Clinical manifestations vary; most patients present with symptoms of myocardial ischemia, such as angina pectoris, chest tightness, palpitations, and atypical chest pain. Symptoms such as these are caused by arterial stenosis and obstruction. It is important to note that the electrocardiogram manifestations vary and are non-specific; approximately half of these patients will have left coronary artery branch lesions, and approximately 60% will have ST-T changes; other findings include sinus bradycardia, third-degree atrioventricular block, or atrial fibrillation.10
The CAG remains the gold standard for diagnosing congenital absences of the RCA and is widely used in clinical practice. Nevertheless, it often confuses the operator during angiography, resulting in repeated non-standard angiographic projections, rapid consumption of contrast medium, a prolonged procedure time, and an increased risk of complications.3 CT angiography is a noninvasive examination commonly used for diagnosis, treatment, and follow-up; it can also detect anatomical variations in the cardiovascular structure and discover other cardiac conditions.10
As few cases have been reported, there are no standardized treatment guidelines for patients with single coronary arteries. However, medical therapy with anti-platelets, anti-coagulation, lipid-lowering agents, and revascularization therapy, including interventional or surgical procedures, are available as treatment options.1,2,3,10 The percutaneous coronary intervention (PCI) of CTO lesions has drawn considerable interest recently.

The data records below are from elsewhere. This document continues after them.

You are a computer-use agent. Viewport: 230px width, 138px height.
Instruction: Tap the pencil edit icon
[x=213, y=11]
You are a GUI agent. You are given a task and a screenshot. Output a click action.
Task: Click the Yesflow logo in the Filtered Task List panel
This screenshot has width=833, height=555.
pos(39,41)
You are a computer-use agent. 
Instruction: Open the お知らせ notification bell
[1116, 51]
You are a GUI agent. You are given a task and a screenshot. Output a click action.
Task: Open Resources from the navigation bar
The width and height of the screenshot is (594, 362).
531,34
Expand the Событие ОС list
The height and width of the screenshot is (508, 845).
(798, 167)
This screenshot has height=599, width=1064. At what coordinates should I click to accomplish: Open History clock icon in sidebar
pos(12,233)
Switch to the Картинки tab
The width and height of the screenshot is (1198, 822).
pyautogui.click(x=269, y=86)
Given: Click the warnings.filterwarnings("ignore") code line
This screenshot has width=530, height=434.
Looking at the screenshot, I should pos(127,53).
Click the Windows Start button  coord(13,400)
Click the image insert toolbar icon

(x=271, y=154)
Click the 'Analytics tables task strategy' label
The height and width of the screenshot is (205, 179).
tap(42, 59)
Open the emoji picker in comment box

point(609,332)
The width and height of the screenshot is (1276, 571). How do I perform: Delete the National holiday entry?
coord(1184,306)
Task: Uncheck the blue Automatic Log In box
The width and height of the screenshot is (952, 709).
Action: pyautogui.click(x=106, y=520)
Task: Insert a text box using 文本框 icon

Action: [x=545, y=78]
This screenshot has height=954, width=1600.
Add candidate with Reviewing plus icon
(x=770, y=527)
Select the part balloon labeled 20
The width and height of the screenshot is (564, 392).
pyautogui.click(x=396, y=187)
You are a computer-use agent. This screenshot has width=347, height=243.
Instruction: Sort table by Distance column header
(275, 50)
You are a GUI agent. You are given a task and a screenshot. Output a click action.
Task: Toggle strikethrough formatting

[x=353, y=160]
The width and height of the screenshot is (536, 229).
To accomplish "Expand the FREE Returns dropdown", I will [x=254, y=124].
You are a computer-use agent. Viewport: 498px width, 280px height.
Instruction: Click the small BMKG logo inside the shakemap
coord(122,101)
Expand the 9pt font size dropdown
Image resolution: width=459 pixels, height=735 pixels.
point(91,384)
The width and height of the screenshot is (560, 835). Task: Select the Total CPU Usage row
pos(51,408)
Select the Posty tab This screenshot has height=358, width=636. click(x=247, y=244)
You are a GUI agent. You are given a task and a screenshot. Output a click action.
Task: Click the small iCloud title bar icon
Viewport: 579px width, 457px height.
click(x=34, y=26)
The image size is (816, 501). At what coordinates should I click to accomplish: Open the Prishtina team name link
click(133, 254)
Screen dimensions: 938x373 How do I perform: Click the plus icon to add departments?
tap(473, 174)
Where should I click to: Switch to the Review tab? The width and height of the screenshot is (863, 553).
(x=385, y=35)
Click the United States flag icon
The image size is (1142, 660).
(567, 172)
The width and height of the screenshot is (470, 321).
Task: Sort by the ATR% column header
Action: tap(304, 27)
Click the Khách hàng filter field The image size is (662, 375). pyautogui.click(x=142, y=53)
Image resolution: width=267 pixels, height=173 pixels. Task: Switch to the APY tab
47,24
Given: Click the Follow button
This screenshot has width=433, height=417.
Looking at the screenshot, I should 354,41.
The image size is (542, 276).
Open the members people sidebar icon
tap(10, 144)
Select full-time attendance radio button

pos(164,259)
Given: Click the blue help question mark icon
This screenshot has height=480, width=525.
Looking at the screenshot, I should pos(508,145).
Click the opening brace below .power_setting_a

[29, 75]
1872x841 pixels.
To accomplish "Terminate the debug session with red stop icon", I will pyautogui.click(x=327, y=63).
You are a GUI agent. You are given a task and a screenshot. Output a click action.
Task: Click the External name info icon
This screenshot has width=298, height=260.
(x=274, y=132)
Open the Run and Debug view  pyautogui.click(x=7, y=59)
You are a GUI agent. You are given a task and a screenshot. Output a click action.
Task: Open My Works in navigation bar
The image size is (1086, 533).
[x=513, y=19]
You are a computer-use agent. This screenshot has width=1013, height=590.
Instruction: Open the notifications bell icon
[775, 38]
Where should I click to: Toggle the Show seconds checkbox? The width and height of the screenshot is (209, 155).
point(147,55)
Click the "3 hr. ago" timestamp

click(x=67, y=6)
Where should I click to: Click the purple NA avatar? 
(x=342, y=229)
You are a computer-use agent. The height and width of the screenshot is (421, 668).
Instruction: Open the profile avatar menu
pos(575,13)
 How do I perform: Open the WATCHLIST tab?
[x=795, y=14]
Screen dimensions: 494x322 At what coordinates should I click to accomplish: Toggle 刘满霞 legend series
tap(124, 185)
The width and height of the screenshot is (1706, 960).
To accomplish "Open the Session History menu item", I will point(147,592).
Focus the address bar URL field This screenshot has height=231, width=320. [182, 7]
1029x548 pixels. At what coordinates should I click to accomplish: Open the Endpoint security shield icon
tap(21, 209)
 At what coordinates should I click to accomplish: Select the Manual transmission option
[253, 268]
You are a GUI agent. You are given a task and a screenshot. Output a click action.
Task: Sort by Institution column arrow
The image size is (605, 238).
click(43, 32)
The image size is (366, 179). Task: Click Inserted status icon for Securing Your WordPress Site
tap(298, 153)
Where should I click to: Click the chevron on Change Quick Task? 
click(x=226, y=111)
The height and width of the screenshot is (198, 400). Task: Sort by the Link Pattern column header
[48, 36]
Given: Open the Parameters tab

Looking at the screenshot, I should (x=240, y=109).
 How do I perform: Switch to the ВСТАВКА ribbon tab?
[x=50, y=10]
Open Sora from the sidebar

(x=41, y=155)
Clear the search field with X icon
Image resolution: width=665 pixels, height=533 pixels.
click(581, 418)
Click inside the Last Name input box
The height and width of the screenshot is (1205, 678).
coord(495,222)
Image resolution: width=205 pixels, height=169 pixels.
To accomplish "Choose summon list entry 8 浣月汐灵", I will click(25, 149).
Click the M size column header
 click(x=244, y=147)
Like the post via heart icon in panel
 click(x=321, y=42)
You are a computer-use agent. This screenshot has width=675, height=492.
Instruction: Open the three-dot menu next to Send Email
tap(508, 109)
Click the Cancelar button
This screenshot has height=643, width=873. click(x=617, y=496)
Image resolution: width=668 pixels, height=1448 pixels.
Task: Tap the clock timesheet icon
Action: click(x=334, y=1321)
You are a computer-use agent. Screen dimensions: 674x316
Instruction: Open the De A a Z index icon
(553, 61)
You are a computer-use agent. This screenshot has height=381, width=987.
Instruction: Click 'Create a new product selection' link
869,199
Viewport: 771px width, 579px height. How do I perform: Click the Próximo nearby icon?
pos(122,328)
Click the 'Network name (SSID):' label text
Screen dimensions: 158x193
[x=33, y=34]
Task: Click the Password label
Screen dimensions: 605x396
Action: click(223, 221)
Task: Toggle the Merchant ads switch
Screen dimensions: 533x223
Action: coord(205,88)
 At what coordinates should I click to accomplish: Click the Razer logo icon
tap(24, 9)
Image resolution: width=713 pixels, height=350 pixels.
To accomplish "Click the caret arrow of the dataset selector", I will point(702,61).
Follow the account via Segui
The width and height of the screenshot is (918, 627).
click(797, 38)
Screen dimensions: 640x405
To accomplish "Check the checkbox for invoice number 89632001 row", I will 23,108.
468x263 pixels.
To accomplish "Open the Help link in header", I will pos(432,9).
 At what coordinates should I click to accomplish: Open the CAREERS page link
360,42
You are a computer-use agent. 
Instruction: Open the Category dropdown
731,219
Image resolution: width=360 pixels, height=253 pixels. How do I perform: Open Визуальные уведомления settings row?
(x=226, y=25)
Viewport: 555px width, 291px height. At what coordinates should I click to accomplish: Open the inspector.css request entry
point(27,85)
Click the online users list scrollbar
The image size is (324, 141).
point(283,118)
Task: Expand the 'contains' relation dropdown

The procedure, however, is technically challenging, and the complication rate is higher than when PCIs do not involve CTOs. Moreover, there are minimal data from randomized controlled trials comparing CTO-PCI with medical therapy. Most studies examining PCI outcomes for CTO are either observational single-center or multicenter registries. Clinical trials have not demonstrated an improvement in ventricular function, a difference in symptoms, or clinical outcomes with CTO PCI compared with optimal medical care. Therefore, all patients with CTO should receive optimal guideline-directed medical therapy, and revascularization should be considered only for those with refractory angina despite medical therapy and for whom benefits exceed the potential risk of the procedure.11,12
Conclusions
In the literature, there are a limited number of reports of congenital absence of RCA, which can sometimes lead to life-threatening complications. The absence of RCA with CTO of the left coronary artery is a rare condition. This case illustrates the importance of coronary angiography for diagnosis, which is considered the gold standard. Treatment options include conservative or revascularization therapy; in this case, we used antiplatelet and lipid-lowering agents without any symptoms during follow-up. Due to its extremely low incidence, it is difficult to determine the prognosis of this coronary anomaly. Further studies are needed to determine this condition’s most appropriate treatment and prognosis.